1km further on we come to Fowlard’s or Cloonard Bridge which carries the N55 road from Edgeworthstown to Ballymahon. Unfortunately being such an important road, the original narrow humpback bridge is gone, only the limestone retaining walls remaining. When passing under the concrete structure you can see marks of where the modified bridge passed at a much lower level as clearance for boats was no longer necessary when then canal was closed. Thankfully Longford County Council altered, raised or rebuilt several bridges that they had only made culverts for when the Royal Canal closed to trade to once again allow for navigation.
1.5km from on from Fowlard’s Bridge we come to Toome Bridge. It was from here that passengers on the Royal Canal boats could catch a Bianconi Coach to Athlone up until the Midland Great Western Railway opened their station in Athlone around 1850.

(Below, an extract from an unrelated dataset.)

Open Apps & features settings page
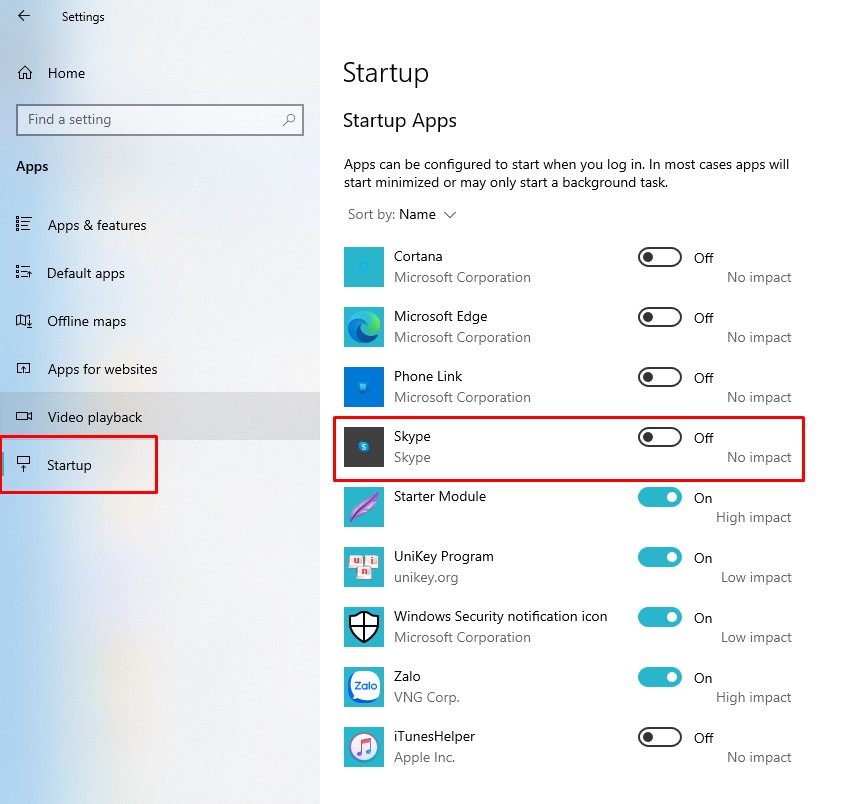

A little over 1km from Toome Bridge we cross over one of the several spillways on the canal extension built between Coolnahay and Cloondara. This one is similar to the one previously mentioned near the Whitworth Aqueduct but retains its original arch without a plinth blocking it. Theses spillways had a raised shelf where excess water would spill over down under the arch and to a water source below.
It is slightly short of 1km to Chaigneau Bridge and Ballybrannigan Harbour from the overflow. The bridge still retains a turnstile type gate underneath it which used to be found at several of these bridges so it is easier to go up and over this bridge to enter the harbour area.
Over the bridge the canal opens up to one of its more substantial harbours with boats often found mooring here. Standing prominently over the harbour is also the remains of an old canal storehouse which is increasinly being consumed by ivy.
At the end of the harbour is the restored ticket house which to the best of my knowledge is used by the Royal Canal Amenity Group.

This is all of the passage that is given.